Top of Source passage
Continuous data is data that can take any value. Height, weight, temperature and length are all examples of continuous data. Some continuous data will change over time; the weight of a baby in its first year or the temperature in a room throughout the day. This data is best shown on a line graph as this type of graph can show how the data changes over a given period of time. Other continuous data, such as the heights of a group of children on one particular day, is often grouped into categories to make it easier to interpret.

Discrete data is information that can only take certain values. These values don’t have to be whole numbers. For example, the number of hospital visit to schedule for the week and the number of students attending a lecture each day. This type of data is often represented using tally charts, bar charts or pie charts.


---
## Categorical Data
- https://www.datacamp.com/tutorial/categorical-data

Data that can be categorized but lacks an inherent hierarchy or order is known as categorical data. In other words, there is no mathematical connection between the categories. A person's gender (male/female), eye color (blue, green, brown, etc.), type of vehicle they drive (sedan, SUV, truck, etc.), or the kind of fruit they consume (apple, banana, orange, etc.) are examples of categorical data.

- In simple terms, categorical data is information that can be put into categories.
- Since the majority of machine learning algorithms are created to operate with numerical data, categorical data is handled differently from numerical data in this field. 
- Before categorical data can be utilized as input to a machine learning model, it must first be transformed into numerical data.
Bottom of Source passage
Top of Data provided
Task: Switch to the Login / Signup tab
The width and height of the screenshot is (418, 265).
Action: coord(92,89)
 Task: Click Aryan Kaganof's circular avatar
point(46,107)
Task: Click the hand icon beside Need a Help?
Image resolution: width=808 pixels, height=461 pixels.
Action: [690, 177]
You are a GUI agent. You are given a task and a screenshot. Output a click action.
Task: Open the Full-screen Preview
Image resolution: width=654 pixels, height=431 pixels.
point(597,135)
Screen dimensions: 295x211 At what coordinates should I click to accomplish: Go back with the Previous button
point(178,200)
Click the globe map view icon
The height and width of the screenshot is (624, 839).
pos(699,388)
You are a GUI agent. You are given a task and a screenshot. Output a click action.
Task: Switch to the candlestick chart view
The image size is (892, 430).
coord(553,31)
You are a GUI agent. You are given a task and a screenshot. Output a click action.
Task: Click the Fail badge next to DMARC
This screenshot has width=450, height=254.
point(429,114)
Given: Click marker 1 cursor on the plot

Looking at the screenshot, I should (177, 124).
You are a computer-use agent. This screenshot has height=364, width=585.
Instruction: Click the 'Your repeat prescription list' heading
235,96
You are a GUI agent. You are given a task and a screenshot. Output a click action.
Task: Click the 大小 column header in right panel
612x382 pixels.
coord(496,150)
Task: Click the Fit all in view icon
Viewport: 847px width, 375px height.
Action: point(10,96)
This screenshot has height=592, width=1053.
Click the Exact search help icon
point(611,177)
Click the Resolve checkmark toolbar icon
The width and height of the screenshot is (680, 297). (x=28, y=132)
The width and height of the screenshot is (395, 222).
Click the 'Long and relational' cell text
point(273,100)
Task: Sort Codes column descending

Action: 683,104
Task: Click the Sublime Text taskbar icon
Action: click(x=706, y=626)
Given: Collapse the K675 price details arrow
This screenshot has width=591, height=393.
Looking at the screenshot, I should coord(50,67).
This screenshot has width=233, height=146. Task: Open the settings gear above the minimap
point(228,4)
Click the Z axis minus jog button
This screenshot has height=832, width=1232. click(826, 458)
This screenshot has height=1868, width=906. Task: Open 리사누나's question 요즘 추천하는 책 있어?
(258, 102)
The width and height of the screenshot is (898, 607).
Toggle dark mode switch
Bottom of Data provided
Repeat the data types passage above word for word, between "Discrete data is" and "of categorical data.", inclusive.

Written answer:
Discrete data is information that can only take certain values. These values don’t have to be whole numbers. For example, the number of hospital visit to schedule for the week and the number of students attending a lecture each day. This type of data is often represented using tally charts, bar charts or pie charts.


---
## Categorical Data
- https://www.datacamp.com/tutorial/categorical-data

Data that can be categorized but lacks an inherent hierarchy or order is known as categorical data. In other words, there is no mathematical connection between the categories. A person's gender (male/female), eye color (blue, green, brown, etc.), type of vehicle they drive (sedan, SUV, truck, etc.), or the kind of fruit they consume (apple, banana, orange, etc.) are examples of categorical data.